Joanna looked in on a recovering Debbie Howell on her way to Deputy Long’s room. When she arrived, the composite creation process was already in full swing. As far as she could the whole thing proved to be exceedingly slow, exacting, and eventually disappointing. It had been evening and Deputy had been too far away from the suspect to pick up the kinds of painstaking details necessary to put together a successful composite. When Matt Bly pronounced the picture finished, there wasn’t anything about it that was the least bit familiar. The artist, however, didn’t seem at all discouraged.
“That’s all right,” he said. “By the time I put this together with the witness we’re going to see in Elfrida, it’ll be better. Just you wait and see.”
While Joanna had been watching the artist in action, Ernie had been out in the corridor using a pay phone to track down Larry Matkin’s address. When Joanna came looking for him, the detective was scribbling something in his notebook.
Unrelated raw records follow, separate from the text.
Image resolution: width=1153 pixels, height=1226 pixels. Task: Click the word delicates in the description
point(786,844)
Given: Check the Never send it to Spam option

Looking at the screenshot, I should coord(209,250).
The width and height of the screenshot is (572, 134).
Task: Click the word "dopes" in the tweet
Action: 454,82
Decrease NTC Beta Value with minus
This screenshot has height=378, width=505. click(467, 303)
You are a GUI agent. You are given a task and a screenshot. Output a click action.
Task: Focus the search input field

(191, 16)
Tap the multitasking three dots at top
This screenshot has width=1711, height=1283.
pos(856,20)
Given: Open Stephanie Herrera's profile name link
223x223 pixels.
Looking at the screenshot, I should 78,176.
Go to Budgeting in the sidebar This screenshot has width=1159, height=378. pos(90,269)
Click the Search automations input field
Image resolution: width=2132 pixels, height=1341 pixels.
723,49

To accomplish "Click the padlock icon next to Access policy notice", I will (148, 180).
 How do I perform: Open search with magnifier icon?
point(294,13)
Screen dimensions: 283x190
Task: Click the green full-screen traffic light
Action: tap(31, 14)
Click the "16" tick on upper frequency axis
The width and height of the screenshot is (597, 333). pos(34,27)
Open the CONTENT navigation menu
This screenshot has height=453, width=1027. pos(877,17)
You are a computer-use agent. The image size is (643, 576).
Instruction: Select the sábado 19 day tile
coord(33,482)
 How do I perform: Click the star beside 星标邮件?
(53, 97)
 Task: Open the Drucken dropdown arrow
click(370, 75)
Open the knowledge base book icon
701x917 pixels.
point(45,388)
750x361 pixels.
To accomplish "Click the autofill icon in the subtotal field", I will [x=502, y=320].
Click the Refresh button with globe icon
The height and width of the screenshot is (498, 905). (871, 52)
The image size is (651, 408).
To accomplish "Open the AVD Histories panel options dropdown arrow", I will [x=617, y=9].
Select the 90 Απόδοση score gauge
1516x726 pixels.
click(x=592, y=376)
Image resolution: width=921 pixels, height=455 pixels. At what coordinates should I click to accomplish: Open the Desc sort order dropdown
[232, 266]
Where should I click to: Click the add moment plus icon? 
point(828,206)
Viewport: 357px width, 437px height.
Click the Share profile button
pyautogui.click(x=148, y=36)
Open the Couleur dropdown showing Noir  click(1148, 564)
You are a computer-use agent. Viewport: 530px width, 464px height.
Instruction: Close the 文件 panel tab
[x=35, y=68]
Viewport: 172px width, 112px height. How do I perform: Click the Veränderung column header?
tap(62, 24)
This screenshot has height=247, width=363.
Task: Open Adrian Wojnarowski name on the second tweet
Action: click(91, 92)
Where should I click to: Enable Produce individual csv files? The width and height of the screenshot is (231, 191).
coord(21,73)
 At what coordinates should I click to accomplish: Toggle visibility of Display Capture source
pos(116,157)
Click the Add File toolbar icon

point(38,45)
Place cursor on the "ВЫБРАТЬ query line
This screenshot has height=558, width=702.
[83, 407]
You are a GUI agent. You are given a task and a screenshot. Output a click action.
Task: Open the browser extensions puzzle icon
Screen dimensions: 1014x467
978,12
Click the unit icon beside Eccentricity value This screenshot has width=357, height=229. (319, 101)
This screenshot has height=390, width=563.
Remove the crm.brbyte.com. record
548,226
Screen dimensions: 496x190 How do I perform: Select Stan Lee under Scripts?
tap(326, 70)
“Got it, Sheriff Brady,” he announced. “Matkin lives in a rented trailer out by Gold Gulch.”
They took the Rifle Range Road to a trailer parked on the first gentle slopes of Gold Hill. “Why would anyone want to live all the way out here?” Joanna asked, looking up at the steep but knobby mound of rock that Bisbee’s school-aged rock climbers knew as Geronimo.
“Beats me,” Ernie Carpenter said with a laugh, “but it looks like you don’t have much room to talk. The High Lonesome isn’t exactly Grand Central Station. Besides, there’s nothing wrong with this. He’s got phone, electricity, and propane. What more could you want?”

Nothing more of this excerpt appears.